I also spoke to the leadership of Wiltshire Council on Friday. The pandemic continues to put huge strain on the finances and operations of the council, though the leaders were pleased the government has just announced a further £1 billion for local government. But they are worried about delays in getting tests for care home residents and staff; about students returning from universities in high-risk areas to low-risk Wiltshire; and about jobs.
Unemployment in Wiltshire stands at 13,000, 2,600 of them aged under 24. This is nearly 200% higher than last October’s figures. We are facing a tough winter, especially for young people. The council is putting a lot of hope - as am I, as is the government - in the Chancellor’s Kickstart scheme which subsidises jobs for people aged 16-24. If you want to know more about this, or would like to help create opportunities for young people, please get in touch.
After my council call I popped into St John’s secondary school in Marlborough to meet the Headmaster and Head of Sixth Form to discuss the challenges Year 13 students face with their A-Levels at the end of this academic year, given the disruption they’ve had so far. I’m confident they will be fine, though more might need to be done to help. I’m looking into this.
After these bleak conversations I had a surprisingly cheery time wandering in and out of shops in Marlborough and Devizes. Not everywhere is booming - I felt very sorry for a high-end dress shop in Marlborough that depends on the party scene. But others, like the framers next door, or the flooring place in Devizes, are doing a roaring trade. Even the cafes and restaurants are bullish.
Most enthusiastic of all was Chris at Urban Rustics (‘Contemporary Country Interiors’) in Devizes. Chris is no Brexiteer and he and I have a quarterly argument on that nourishing topic. But despite the Government’s best efforts to ruin the country, Urban Rustics is doing brilliantly. Chris was in fact full of praise for Boris and Rishi’s support measures for businesses like his, but most of all he was almost tearful with appreciation of local people, who have shown consistent support for our independent local shops. ‘Devizes is the most amazing place’, he says, and so it is.
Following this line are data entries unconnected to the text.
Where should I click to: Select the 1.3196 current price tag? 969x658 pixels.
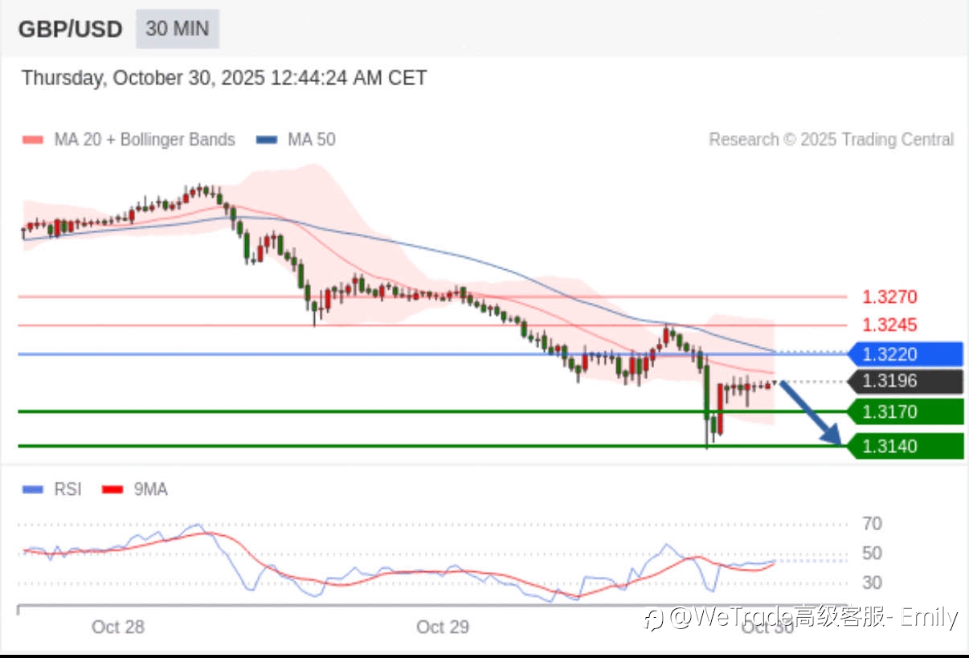tap(905, 381)
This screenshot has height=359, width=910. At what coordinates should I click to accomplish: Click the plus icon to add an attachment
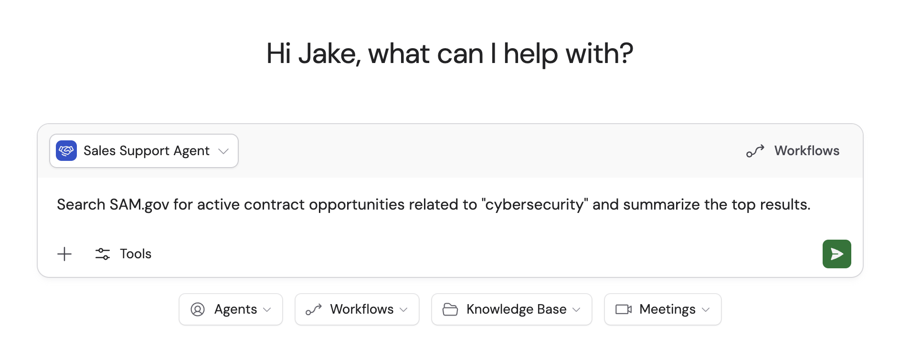[64, 253]
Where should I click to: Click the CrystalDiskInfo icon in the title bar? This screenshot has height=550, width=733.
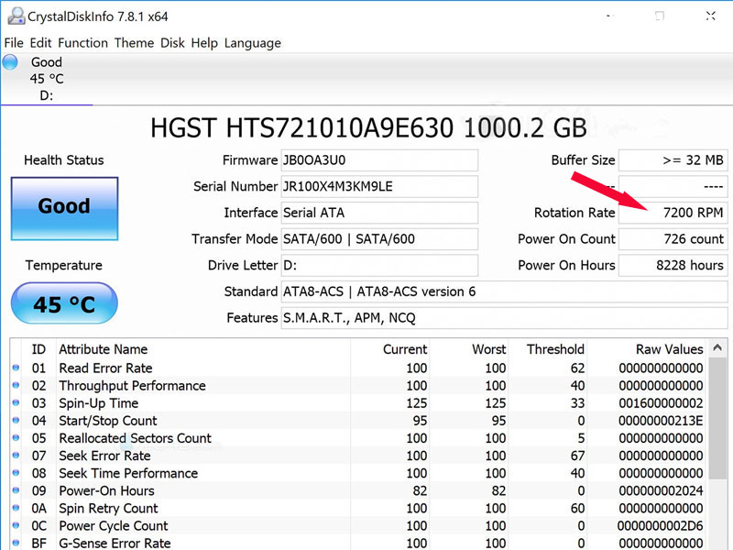15,16
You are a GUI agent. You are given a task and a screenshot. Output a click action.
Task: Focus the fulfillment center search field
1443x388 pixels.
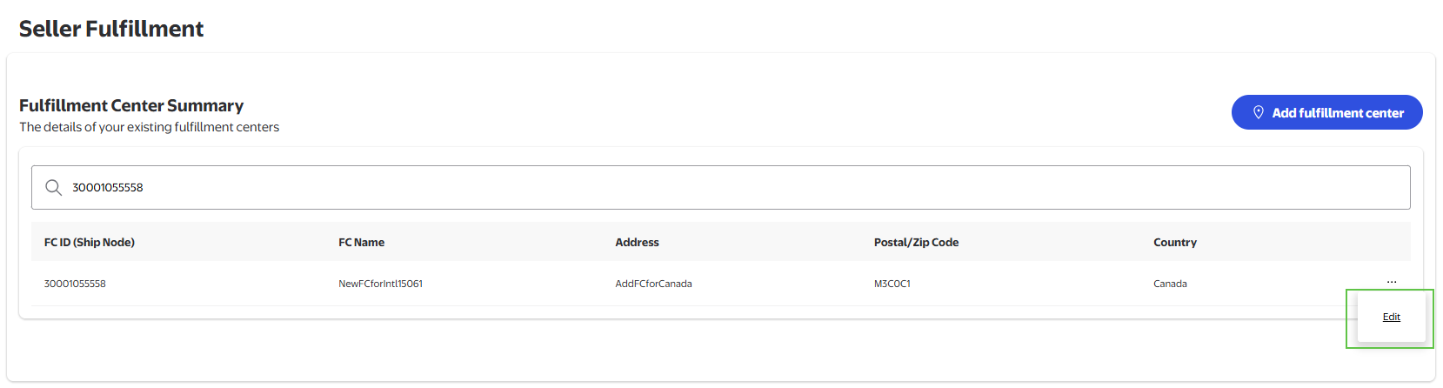[x=720, y=187]
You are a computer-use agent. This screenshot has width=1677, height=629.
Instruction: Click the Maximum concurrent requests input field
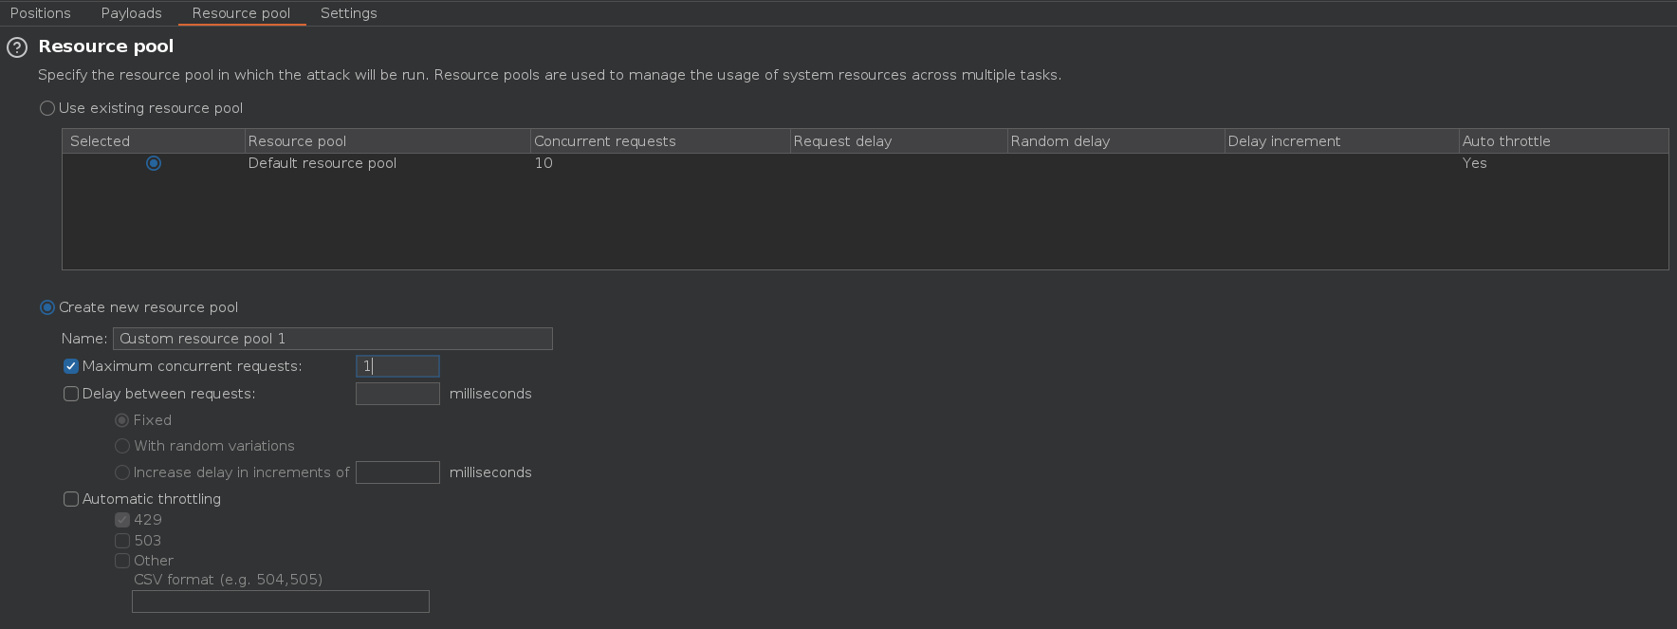(x=397, y=366)
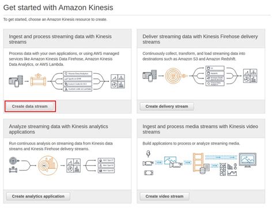Viewport: 273px width, 208px height.
Task: Click the orange analytics magnifier chart icon
Action: [48, 165]
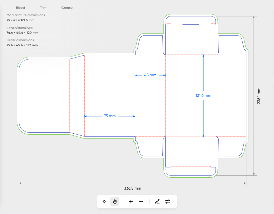Open the sliders settings icon
This screenshot has height=214, width=274.
click(x=168, y=202)
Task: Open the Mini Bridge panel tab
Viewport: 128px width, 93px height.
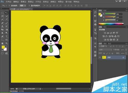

In 1894 (says Lorna Haycock’s history) Devizes had 36 grocers, 15 bakers, 15 confectioners, and seven drapers. It was the centre of a large economic hinterland which had been significantly enriched by the abolition of the local tollgate system 25 years earlier. On the last day of tolls in 1868 all the gates were pulled down and hauled around the town on a wagon decorated with flags, and then burned on a huge bonfire on Etchilhampton Hill, visible through the Pewsey Vale. As we approach the end of the EU trade negotiations I hope and trust the UK can, like Victorian Devizes, become a beacon of free trade and high standards, visible to the ends of the earth.